» **Work request**
Further down are entries; set down exactly and only the lines from the one with "Click the YouTube Tutorial icon" up to and including the one with "The height and width of the screenshot is (282, 492).", dropping each picture.

» **Data in this exercise**
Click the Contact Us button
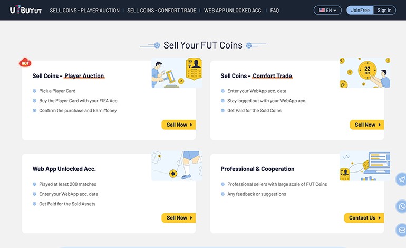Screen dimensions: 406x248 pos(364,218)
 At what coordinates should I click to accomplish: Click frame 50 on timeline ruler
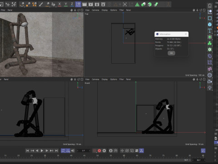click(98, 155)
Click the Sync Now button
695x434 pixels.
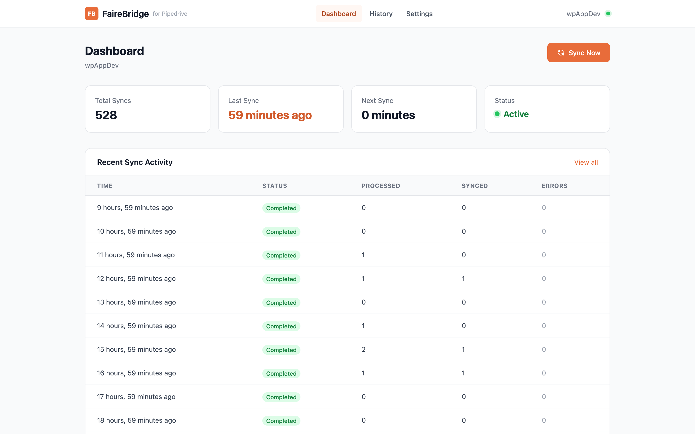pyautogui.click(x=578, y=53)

* * *

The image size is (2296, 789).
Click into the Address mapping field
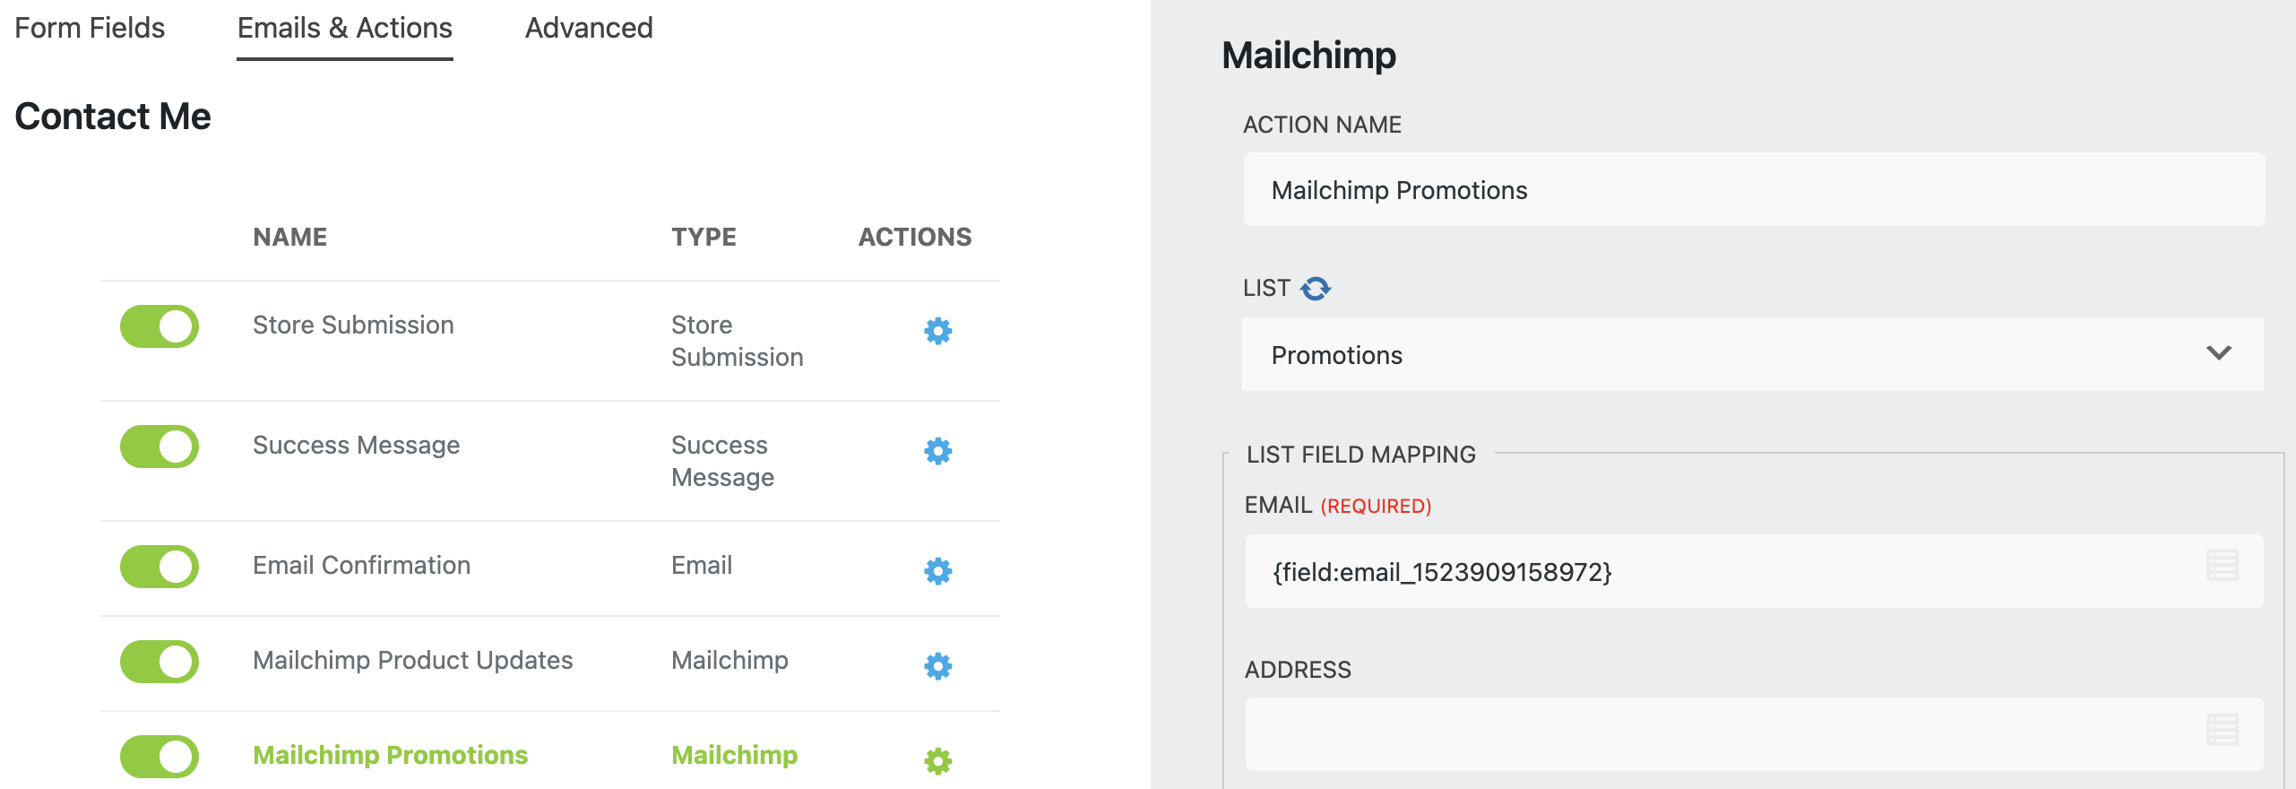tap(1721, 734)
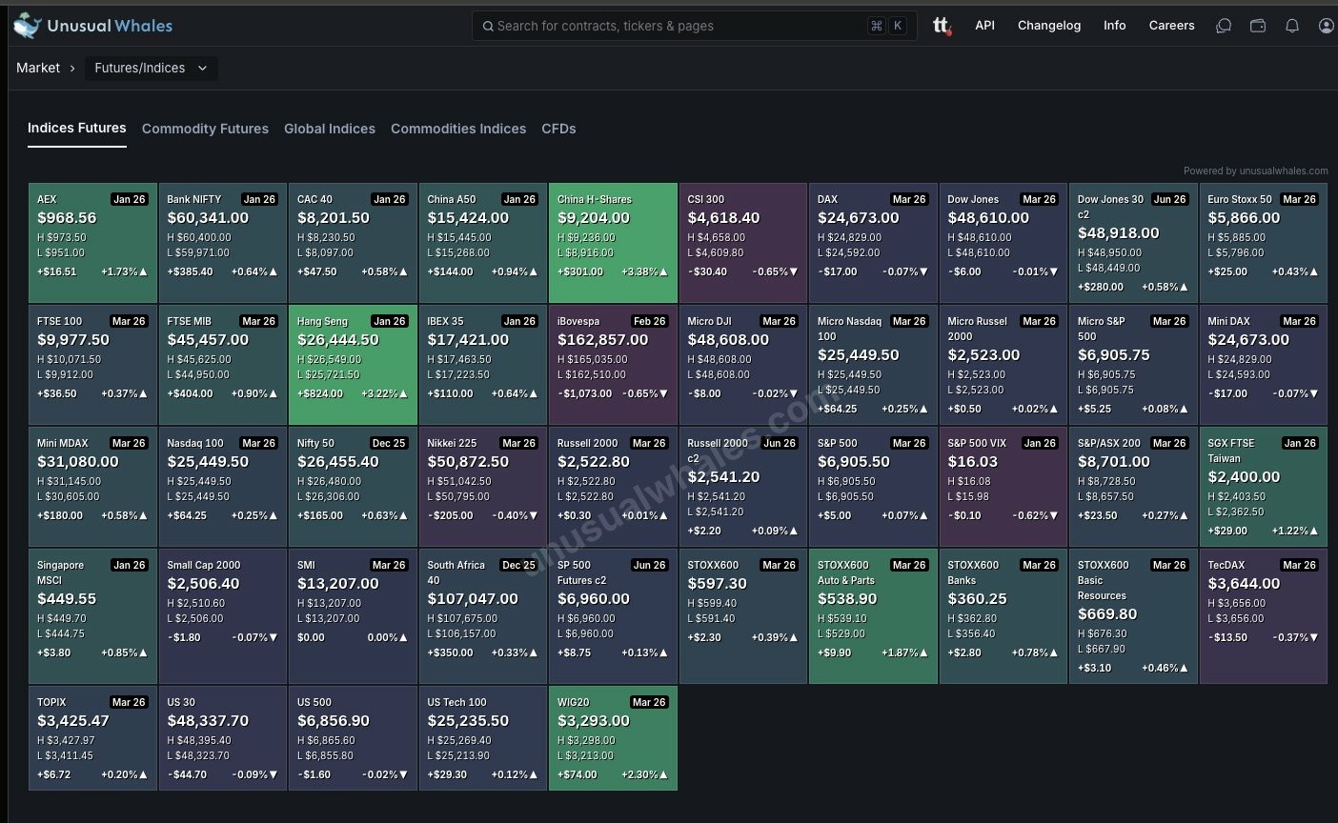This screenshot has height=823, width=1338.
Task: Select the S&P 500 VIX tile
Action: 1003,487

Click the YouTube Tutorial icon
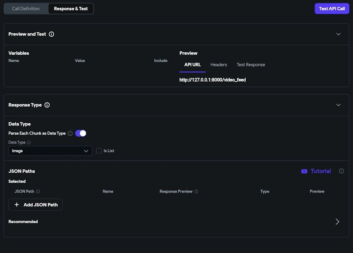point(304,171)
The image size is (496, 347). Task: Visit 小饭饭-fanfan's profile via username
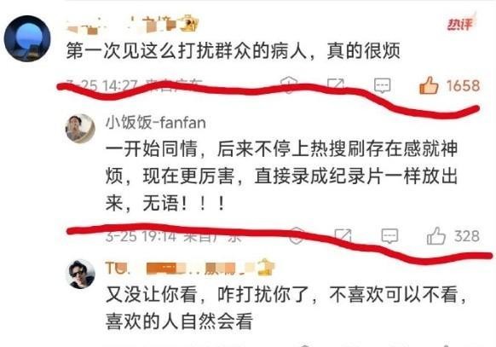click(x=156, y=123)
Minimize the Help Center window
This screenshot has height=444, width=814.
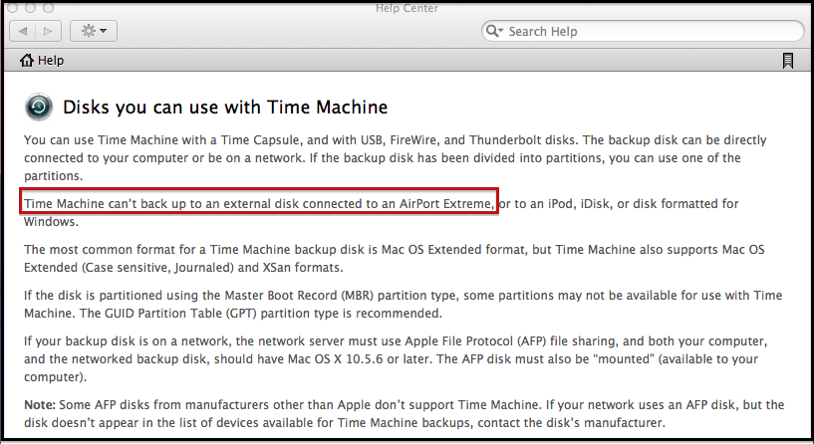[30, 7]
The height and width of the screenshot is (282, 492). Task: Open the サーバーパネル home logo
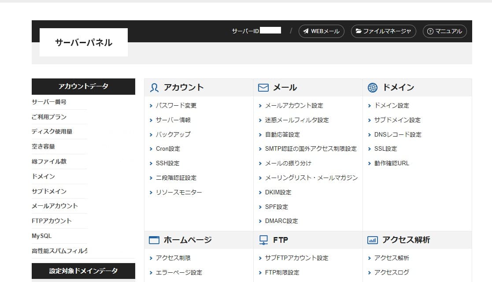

* * *

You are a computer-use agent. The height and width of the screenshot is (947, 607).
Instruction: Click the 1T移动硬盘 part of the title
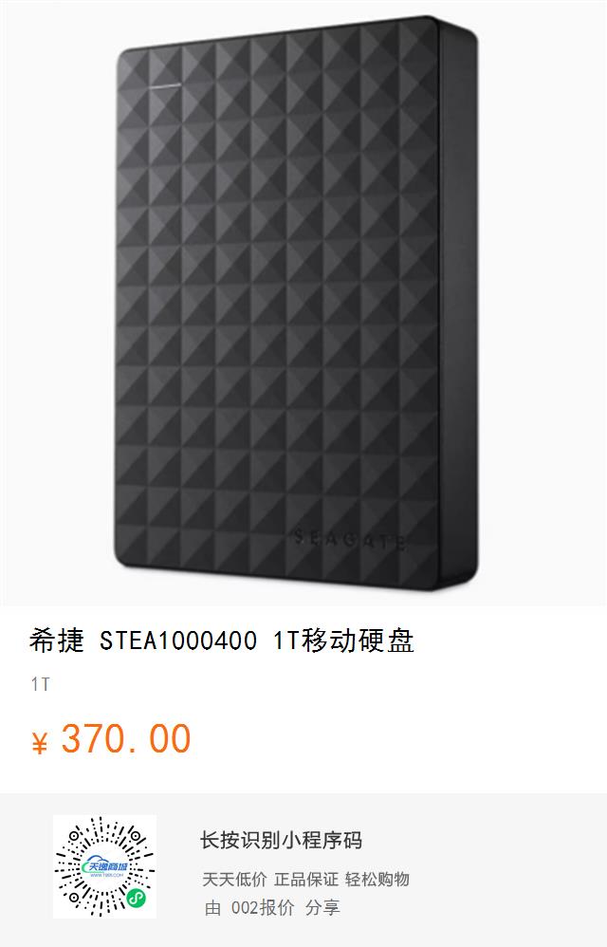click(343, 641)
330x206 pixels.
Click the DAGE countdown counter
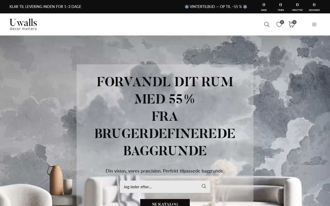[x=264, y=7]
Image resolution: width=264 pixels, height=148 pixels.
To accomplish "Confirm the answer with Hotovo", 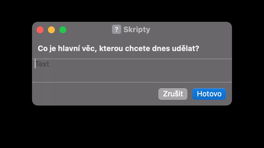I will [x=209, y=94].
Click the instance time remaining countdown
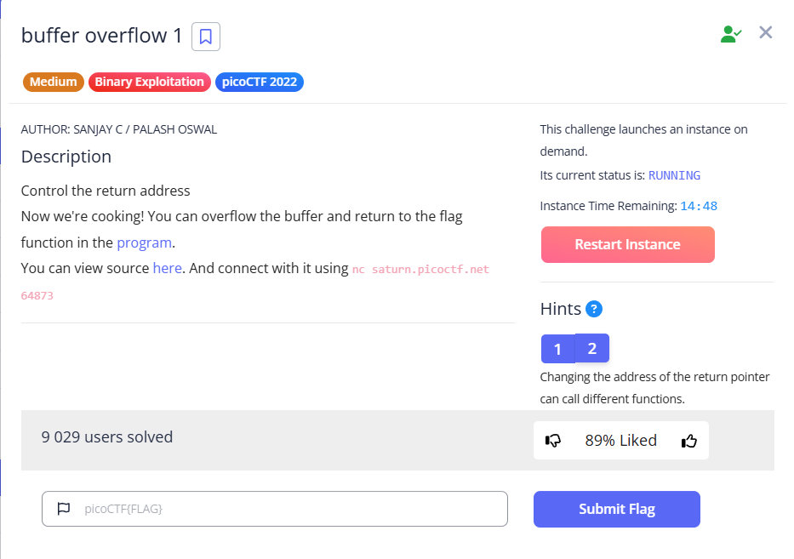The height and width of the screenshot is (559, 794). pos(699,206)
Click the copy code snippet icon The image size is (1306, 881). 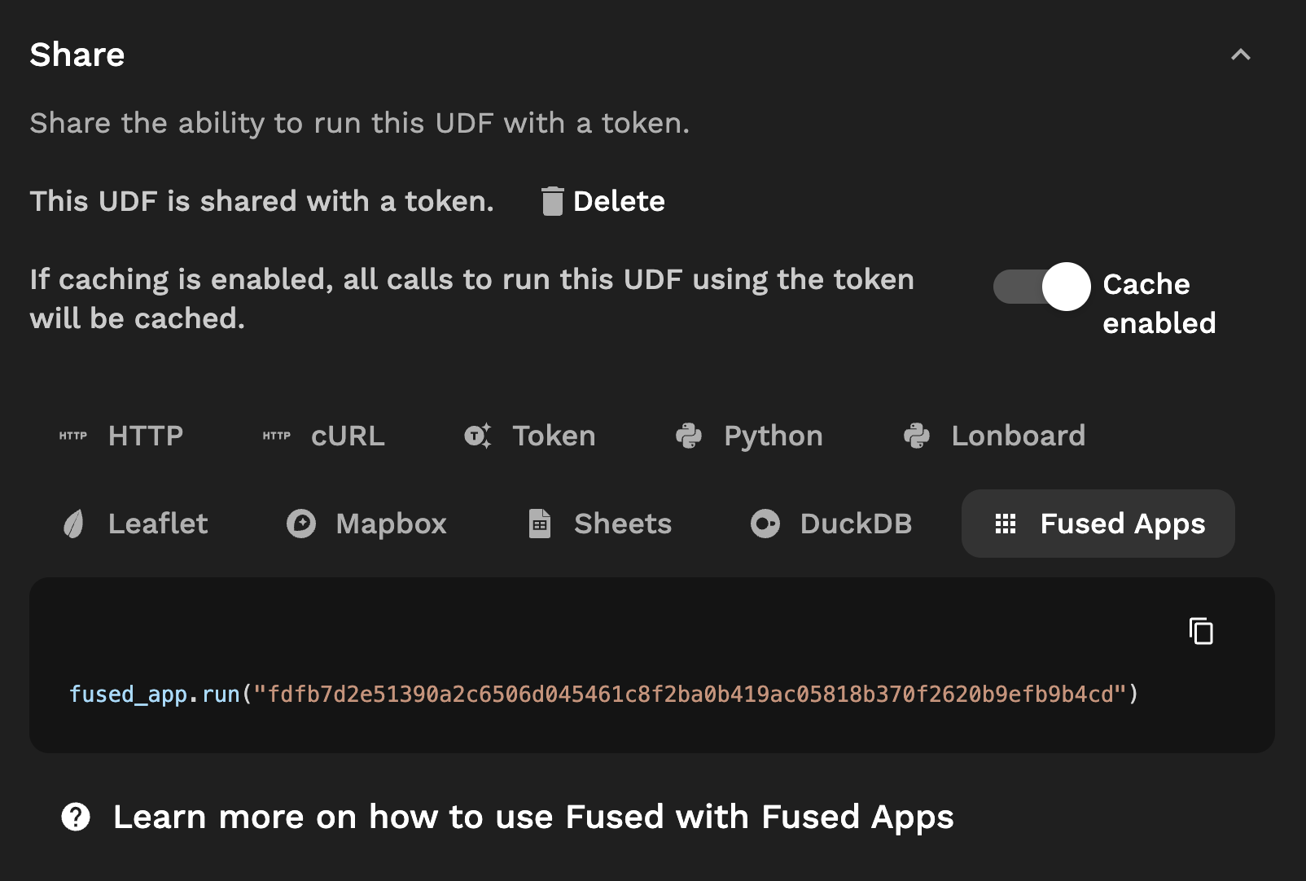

» **Task response**
Click the YouTube Tutorial icon
point(304,171)
The image size is (496, 347). Task: Visit 小饭饭-fanfan's profile via username
click(x=156, y=123)
Minimize the Help Center window
This screenshot has height=444, width=814.
[30, 7]
The height and width of the screenshot is (282, 492). Task: Open the サーバーパネル home logo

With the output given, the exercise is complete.